Description of the task:
From the line containing "[Betaalmethoden] (80, 1098)" to the end of the records, print every line exactly, both ends included, and leave out the pictures.
*** Data section Section Begins ***
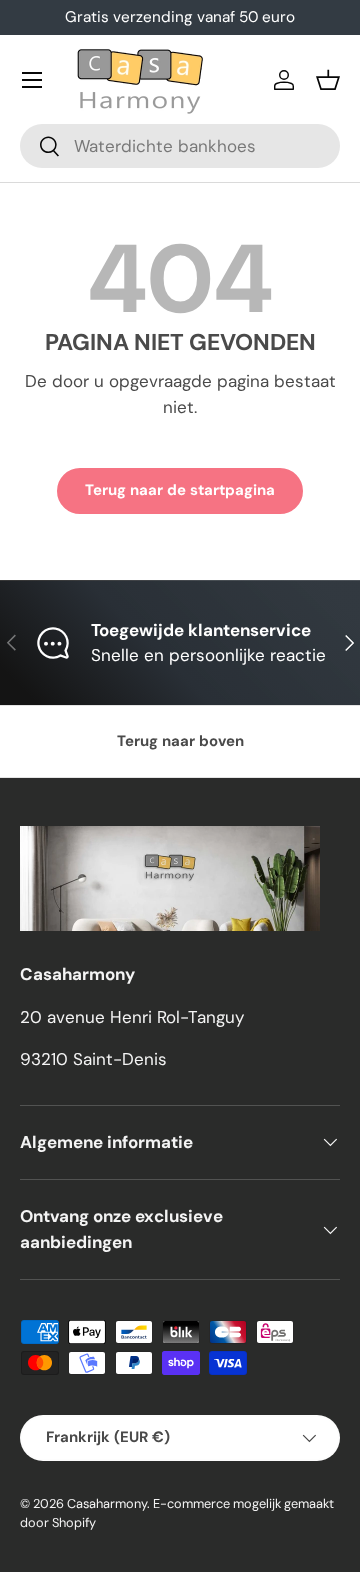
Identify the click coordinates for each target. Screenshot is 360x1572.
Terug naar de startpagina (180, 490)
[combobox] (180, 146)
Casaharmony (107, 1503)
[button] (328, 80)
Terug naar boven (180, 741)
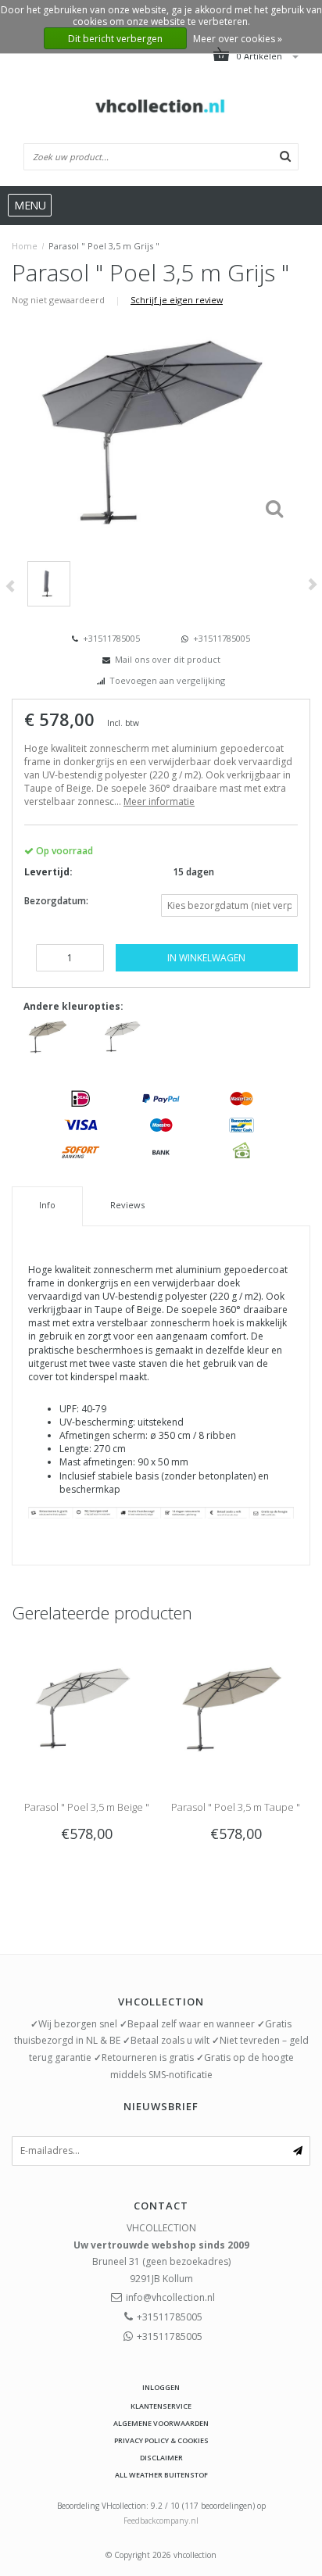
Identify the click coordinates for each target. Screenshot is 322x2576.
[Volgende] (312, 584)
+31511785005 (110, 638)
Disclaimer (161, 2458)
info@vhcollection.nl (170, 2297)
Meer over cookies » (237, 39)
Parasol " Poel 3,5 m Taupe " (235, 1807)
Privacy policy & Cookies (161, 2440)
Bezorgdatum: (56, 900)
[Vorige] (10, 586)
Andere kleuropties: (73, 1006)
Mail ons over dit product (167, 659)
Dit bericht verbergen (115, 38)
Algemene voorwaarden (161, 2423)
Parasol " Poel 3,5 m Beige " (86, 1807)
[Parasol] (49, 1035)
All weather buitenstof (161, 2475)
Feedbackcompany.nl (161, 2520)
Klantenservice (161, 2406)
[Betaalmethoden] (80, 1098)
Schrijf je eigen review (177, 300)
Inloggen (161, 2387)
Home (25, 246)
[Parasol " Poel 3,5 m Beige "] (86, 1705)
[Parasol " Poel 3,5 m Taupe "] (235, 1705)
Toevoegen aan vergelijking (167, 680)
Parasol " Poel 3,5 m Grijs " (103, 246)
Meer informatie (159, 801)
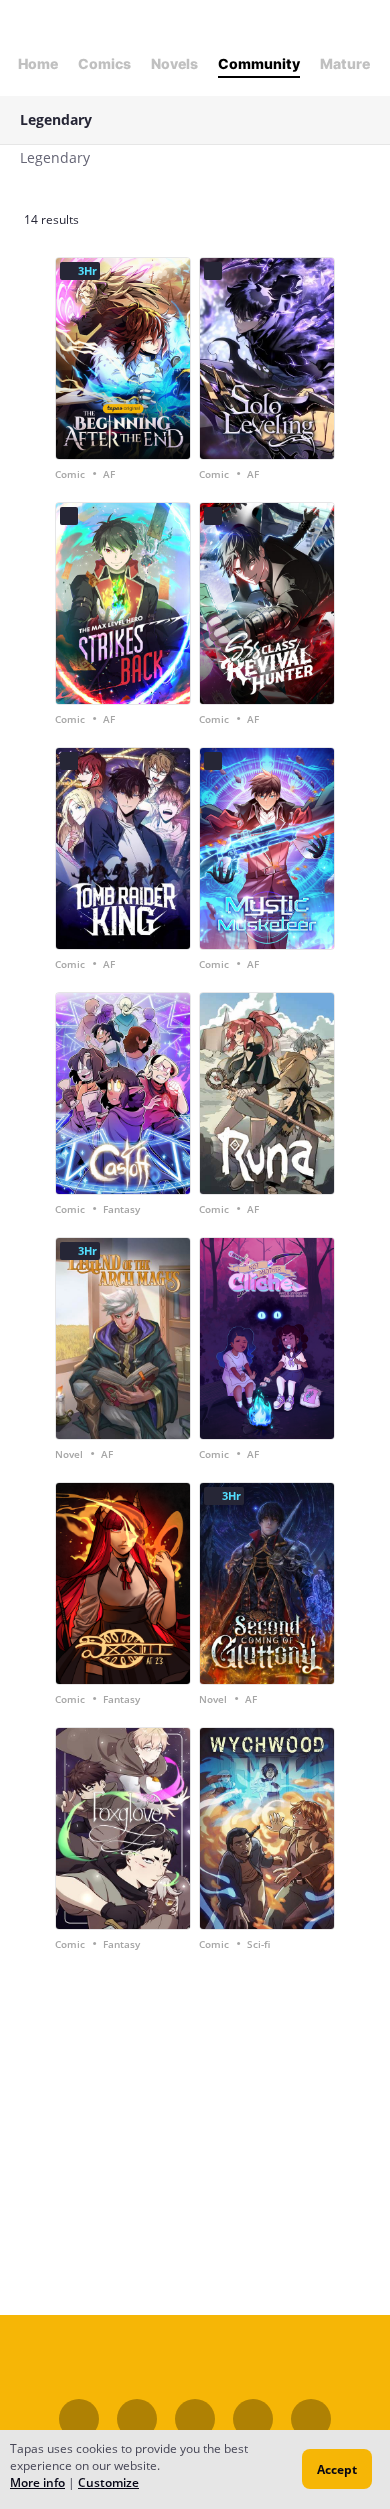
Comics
*** Data section Section Ends ***
Written answer:
[Betaalmethoden] (80, 1098)
Schrijf je eigen review (177, 300)
Inloggen (161, 2387)
Home (25, 246)
[Parasol " Poel 3,5 m Beige "] (86, 1705)
[Parasol " Poel 3,5 m Taupe "] (235, 1705)
Toevoegen aan vergelijking (167, 680)
Parasol " Poel 3,5 m Grijs " (103, 246)
Meer informatie (159, 801)
Comics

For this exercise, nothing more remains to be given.